Dataran rendah terltak di sebelah barat, timur dan utara. Di sebelah barat ada Kota Cilegon, sebelah
timur Kota dan Kabupaten Tangerang, di sebelah utara merupakan daerah Kabupaten
dan Kota Serang. Sedangkan di sebelah selatan merupakan wilayah perbukitan, mulai
dari wilayah Gunung Honje di Kabupaten Pandeglang sampai dengan Gunung Halimun di
Kabupaten Lebak.
Kabupaten Lebak adalah salah satu kabupaten di Provisi Banten yang
wilayahnya paling luas kurang lebih 3.237,12 m2. Kabupaten ini kaya
akan potensi sumber daya alam, khususnya barang tambang dan hasil pertanian.

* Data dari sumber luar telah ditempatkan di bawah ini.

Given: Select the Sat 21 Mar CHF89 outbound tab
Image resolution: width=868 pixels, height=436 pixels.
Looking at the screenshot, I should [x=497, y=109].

Wilayah ini dibatasi oleh Kabupaten Serang di sebelah utara, Kabupaten
Pandeglang di sebelah barat, Samudera Indonesia di sebelah selatan dan
berbatasan dengan Provinsi Jawa Barat di sebelah timur. Di daerah inilah
tersimpan misteri kehidupan suku pedalaman, Suku Baduy (Orang Baduy). Sebuah
komunitas masyarakat tradisional yang selalu menjadi daya tarik orang luar dan
tak pernah berhenti menjadi bahan diskusi sebagian besar para ahli arkeologi,
sejarawan, budayawan, mahasiswa, pelajar, dan wisatawan yang ingin tahu tentang
kehidupan mereka yang sesungguhnya.
Komunitas Suku Baduy menetap di areal tanah warisan nenek moyang,
terletak di Desa Kenekes, Kecamatan Leuwidamar, Kabupaten Lebak. Leuwidamar
adalah salah satu dari 19 kecamatan yang ada di Kabupaten Lebak. Sedangkan Desa
Kenekes adalah satu dari 295 desa dan 5 kelurahan di Kabupaten Lebak. Letak
geografis desa ini berbatasan dengan Desa Parakan, Desa Kebon Cau, dan Desa Karang
Nunggal, Kecamatan Bojong Manik di sebelah barat. Sedangkan di sebelah timur
berbatasan dengan Desa Karang Combong dan Desa Cilebang. Sementara di sebelah
Selatan dibatasi oleh wilayah Desa Cikadu Kecamatan Cijaku. Dan di sebelah
utara berbatasan langsung dengan Desa Cisimeut, Desa Bojong Menteng dan Desa
Nagayati, Kecamatan Leuwidamar.
Untuk sampai ke lokasi Perkampungan Orang Baduy dapat ditempuh dengan
kendaraan roda empat selama kurang lebih empat-lima jam perjalanan dari Jakarta
dengan jarak tempuh 173 km atau sekitar 37 km dari Kota Rangkasbitung. Dari
Jakarta menuju Kota Rangkasbitung, ibu kota Kabupaten Lebak, dapat melalui dua jalur:
jalur jalan bebas hambatan Jakarta-Merak keluar di pintu Tol Balaraja Timur langsung
menuju ke Kecamatan Cikande, Kabupaten Serang. Dari sini bisa langsung ke Kota
Rangkasbitung dengan jarak tempuh sekitar 30 km selama kurang lebih 1,5 jam.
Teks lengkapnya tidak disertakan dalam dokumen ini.